Having health records moved nationwide under a set of open, accessible standards is also great news for Personal Health Record (PHR) systems like Microsoft HealthVault and Google Health, which may soon have a single set of open standards every proprietary system is writing to.
Written by Dana Blankenhorn, Inactive

The Obama Administration has a new brand for the NHIN-CONNECT service that debuted earlier this year.

The Health Internet.

(The button to the right is currently on the CONNECT home page.)

CONNECT is a set of open standards and protocols, originally developed under contract by Harris Corp., primarily using technology from Sun Microsystems (soon to be part of Oracle).

Among the open source tools in NHIN-CONNECT are the GlassFish application platform, the Java Composite Application Platform Suite (CAPS) SOA Platform, and the Sun Java Identity Management suite.

Since its April launch the Department of Health and Human Services has been hosting a series of "code-a-thons" where programmers can dissect and improve the software.
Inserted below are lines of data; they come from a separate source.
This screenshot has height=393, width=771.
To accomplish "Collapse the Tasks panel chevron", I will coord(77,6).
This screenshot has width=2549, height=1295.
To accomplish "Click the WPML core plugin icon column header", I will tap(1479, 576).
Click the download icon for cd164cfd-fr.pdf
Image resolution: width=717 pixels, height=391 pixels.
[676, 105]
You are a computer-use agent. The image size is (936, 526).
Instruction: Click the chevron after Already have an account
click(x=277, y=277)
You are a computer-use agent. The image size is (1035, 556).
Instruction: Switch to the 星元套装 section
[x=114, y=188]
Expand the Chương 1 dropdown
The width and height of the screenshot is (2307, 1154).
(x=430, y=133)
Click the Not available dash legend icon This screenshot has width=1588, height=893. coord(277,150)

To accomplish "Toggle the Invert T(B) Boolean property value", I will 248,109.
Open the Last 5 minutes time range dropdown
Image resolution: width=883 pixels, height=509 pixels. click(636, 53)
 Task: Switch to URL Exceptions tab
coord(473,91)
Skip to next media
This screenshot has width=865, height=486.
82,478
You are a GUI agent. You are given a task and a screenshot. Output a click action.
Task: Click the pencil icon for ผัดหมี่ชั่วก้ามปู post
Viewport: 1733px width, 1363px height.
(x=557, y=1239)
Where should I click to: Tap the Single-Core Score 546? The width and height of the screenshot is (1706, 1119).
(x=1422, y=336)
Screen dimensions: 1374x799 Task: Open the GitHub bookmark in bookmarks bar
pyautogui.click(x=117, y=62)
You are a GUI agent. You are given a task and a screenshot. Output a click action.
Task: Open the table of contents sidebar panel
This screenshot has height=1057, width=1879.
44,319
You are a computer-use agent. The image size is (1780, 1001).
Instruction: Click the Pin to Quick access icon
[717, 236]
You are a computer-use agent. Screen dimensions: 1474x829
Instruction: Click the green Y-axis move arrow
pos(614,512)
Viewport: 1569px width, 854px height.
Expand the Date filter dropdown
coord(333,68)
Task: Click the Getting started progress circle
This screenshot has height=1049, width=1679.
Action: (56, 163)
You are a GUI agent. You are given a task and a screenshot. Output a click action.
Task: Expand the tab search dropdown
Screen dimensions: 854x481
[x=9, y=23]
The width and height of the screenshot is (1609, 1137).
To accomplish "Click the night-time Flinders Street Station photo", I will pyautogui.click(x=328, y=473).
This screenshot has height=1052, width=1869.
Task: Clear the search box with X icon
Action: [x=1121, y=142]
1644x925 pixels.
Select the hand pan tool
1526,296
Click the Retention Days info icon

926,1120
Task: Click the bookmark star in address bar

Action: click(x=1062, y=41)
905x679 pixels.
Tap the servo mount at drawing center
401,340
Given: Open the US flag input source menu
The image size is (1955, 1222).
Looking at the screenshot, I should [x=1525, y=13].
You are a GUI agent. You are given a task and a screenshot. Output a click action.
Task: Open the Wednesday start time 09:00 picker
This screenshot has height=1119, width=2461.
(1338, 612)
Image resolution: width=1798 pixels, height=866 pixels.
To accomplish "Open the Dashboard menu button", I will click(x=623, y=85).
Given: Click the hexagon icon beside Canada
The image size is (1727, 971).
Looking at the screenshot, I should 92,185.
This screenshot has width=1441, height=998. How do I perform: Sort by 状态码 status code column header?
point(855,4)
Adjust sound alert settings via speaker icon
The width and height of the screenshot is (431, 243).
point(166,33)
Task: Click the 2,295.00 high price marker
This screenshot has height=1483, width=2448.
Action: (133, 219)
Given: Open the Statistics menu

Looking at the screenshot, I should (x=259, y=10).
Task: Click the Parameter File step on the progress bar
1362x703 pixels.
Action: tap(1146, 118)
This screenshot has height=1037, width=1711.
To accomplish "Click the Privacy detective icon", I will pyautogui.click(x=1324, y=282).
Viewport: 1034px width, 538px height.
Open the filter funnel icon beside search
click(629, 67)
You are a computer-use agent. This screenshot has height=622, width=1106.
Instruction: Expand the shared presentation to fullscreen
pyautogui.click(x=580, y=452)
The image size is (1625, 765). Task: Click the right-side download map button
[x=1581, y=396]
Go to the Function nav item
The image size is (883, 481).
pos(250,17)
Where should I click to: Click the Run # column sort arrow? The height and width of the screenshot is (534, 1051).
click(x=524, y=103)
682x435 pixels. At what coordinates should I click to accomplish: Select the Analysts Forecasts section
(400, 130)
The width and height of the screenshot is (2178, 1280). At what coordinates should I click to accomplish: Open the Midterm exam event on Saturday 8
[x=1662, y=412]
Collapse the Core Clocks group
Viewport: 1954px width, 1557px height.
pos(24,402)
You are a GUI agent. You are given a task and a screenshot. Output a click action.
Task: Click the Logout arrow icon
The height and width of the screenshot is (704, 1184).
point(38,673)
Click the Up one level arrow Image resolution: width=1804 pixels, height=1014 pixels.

About 100 participated in the first such event in August.

The frame of a health Internet is drawing effusive praise from Robert Kolodner, who was the last National Coordinator for Health IT under the Bush Administration, and who recently went to Open Health Tools.

All this is part of an important policy turn by the Obama Administration which, as Kolodner's support for it indicates, really has nothing to do with politics.

Under the Bush Administration, policy favored contractors, who kept their work proprietary. The hope was that privatizing development would save government money in the long run. The Veterans Administration even lost control of its own lab software, after decades seeking to develop it internally under its VistA system.

Now the VA's CIO thinks VistA is the bees knees, and the open source movement has even invaded the Defense Department, which appears to welcome its new penguin overlords.

Having health records moved nationwide under a set of open, accessible standards is also great news for Personal Health Record (PHR) systems like Microsoft HealthVault and Google Health, which may soon have a single set of open standards every proprietary system is writing to.

The pitch that NHIN-CONNECT is a "health Internet" reflects all these changes. Ordinary citizens won't access the system, but they will be able to gain its byproducts, including PHRs delivered through tech companies, insurers or hospitals.

It's real health reform, and it cost nothing that wasn't already being spent under the previous Administration.